Google’s mother company Alphabet plans to use balloons to provide Internet in rural Uganda under its Loon project — which uses large balloons carrying solar-powered equipment in the sky to send high–speed Internet signals to the ground.
The head of government relations at Loon Anna Prouse, said that the company is searching for a local telco partner to start operations.
“Our balloons will need to connect to physical cell towers of an operator in order to send a message to other balloons so that people in that area can be connected,” said Dr Prouse.
The balloons, which are designed to stay around 20km above sea level for 200 days, will be moving by surfing wind channels predicting speeds and directions. Each carries an antenna which relays Internet signals transmitted from the ground extending coverage over an area of 5,000sq km using 4G Internet.
Already, Loon has started gathering wind data to understand how to navigate over Ugandan skies before starting commercial agreements.
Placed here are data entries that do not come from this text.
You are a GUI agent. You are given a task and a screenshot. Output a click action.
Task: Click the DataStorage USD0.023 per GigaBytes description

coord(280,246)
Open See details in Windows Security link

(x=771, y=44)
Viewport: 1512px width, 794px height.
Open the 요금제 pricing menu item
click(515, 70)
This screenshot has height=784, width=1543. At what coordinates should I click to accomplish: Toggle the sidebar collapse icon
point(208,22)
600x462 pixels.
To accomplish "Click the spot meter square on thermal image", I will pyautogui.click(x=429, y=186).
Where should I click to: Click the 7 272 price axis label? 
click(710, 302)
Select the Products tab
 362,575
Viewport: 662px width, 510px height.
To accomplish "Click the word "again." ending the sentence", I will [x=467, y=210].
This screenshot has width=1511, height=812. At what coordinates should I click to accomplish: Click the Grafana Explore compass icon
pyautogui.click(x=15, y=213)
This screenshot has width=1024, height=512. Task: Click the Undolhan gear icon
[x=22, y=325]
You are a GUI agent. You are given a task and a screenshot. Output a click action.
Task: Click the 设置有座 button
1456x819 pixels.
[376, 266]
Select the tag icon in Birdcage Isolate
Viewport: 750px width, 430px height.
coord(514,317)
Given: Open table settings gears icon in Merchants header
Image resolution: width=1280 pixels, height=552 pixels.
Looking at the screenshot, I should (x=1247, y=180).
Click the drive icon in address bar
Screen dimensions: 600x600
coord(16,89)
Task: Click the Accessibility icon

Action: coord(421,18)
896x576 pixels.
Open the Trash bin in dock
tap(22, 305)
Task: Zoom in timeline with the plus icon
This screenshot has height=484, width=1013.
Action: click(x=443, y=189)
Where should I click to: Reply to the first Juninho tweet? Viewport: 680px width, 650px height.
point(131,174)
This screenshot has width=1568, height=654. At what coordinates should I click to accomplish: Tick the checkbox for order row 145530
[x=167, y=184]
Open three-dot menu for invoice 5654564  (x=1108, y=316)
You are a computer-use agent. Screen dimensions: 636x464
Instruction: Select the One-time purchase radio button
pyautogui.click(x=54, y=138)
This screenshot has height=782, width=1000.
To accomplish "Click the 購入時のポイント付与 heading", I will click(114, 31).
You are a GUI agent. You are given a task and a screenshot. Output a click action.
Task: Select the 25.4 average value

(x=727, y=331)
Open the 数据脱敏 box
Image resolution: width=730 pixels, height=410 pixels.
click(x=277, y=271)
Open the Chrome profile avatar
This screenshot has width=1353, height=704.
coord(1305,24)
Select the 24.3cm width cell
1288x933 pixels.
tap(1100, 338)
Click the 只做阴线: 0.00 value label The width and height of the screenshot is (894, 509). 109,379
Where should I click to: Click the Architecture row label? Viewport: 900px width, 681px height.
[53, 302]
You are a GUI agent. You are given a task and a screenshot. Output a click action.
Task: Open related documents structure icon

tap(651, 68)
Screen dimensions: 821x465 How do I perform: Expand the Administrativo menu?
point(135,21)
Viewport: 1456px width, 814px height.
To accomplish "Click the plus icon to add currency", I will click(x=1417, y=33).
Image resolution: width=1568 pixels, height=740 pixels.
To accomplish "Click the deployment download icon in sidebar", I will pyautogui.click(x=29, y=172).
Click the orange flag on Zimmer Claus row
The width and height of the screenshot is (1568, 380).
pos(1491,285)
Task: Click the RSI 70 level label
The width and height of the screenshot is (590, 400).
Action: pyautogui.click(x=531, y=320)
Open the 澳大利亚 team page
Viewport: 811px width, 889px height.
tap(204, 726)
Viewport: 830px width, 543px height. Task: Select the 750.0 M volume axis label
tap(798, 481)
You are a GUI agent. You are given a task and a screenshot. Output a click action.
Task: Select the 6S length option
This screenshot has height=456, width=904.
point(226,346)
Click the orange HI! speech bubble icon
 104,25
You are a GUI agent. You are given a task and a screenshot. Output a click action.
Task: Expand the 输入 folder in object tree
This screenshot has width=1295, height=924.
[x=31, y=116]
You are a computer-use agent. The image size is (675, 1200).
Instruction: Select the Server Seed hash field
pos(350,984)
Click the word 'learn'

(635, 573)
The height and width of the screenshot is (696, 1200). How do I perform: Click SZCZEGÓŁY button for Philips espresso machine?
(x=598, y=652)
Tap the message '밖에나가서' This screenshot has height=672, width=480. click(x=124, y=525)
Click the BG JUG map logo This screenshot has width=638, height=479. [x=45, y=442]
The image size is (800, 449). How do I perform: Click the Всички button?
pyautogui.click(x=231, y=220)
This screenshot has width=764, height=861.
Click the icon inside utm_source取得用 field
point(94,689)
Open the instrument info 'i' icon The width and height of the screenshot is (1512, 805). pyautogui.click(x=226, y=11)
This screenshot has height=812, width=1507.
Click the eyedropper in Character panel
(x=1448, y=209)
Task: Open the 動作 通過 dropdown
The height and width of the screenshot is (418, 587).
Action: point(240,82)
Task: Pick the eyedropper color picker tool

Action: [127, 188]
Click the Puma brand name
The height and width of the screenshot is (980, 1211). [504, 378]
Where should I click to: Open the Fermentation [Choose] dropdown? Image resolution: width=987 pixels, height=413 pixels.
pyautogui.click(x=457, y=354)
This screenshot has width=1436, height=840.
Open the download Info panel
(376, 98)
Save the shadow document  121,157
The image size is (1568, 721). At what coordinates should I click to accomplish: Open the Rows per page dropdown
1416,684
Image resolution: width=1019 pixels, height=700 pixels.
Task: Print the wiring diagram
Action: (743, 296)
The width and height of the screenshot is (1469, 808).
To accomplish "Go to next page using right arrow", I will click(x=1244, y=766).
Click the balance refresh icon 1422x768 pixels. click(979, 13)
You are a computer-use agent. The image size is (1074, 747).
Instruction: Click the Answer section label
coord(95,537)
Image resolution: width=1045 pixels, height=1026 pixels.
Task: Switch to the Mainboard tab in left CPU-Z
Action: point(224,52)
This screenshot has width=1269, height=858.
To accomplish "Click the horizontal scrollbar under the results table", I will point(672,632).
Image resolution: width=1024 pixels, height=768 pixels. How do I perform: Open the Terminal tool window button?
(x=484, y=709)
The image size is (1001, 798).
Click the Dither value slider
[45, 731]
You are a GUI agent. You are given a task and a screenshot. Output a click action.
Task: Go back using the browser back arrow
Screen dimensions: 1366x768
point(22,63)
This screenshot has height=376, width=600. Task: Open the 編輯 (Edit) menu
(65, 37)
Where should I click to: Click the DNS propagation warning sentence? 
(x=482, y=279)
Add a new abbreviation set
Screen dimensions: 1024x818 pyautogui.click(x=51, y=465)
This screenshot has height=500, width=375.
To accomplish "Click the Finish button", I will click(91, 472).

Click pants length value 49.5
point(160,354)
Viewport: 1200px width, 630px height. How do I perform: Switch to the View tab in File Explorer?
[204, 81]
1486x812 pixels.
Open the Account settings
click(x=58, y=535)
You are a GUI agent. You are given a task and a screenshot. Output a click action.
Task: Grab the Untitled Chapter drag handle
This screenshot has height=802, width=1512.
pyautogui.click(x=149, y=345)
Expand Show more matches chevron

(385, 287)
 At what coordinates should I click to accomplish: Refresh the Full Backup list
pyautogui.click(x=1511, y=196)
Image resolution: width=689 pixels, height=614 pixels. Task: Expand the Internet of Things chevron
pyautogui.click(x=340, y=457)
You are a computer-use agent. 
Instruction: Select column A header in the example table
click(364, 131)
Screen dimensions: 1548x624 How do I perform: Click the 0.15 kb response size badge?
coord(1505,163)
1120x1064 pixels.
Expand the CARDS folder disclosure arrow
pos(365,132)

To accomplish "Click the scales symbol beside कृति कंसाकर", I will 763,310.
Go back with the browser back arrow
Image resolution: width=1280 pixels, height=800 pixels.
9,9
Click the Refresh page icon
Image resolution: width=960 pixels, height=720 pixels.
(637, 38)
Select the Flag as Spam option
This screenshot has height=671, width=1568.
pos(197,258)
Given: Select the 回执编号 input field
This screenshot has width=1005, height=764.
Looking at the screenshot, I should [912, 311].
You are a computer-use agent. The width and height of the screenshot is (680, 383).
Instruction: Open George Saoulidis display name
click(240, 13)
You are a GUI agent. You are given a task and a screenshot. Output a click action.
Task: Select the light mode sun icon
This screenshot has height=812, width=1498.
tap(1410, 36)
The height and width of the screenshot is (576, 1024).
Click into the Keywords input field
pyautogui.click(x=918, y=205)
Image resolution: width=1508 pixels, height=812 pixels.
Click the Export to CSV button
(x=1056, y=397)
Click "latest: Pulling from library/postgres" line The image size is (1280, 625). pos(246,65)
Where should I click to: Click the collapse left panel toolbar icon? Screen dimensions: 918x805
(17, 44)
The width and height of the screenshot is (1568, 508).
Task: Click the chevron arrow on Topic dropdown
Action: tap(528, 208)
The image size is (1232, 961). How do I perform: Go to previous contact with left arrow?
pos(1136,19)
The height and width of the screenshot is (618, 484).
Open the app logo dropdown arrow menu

According to the National Information Technology Authority, by 2018 broadband connectivity in Uganda was still limited with just 45 per cent of the country having 3G coverage on mobile devices.
Loon has been holding trials in a number of countries in Africa over the past few years, including Uganda,
“During the trials, the Uganda Civil Aviation Authority UCAA would be notified of the flights on an ad hoc basis,” said UCAA director general Dr David Kakuba.
Loon has also received approval from the Kenyan government to begin tests after striking an agreement with Telkom Kenya to provide 4G to remote areas. Loon balloon has similar over flight arrangements with Botswana, Nigeria, South Africa, Mauritius, Seychelles, the Democratic Republic of Congo, Congo Brazzaville and Mozambique.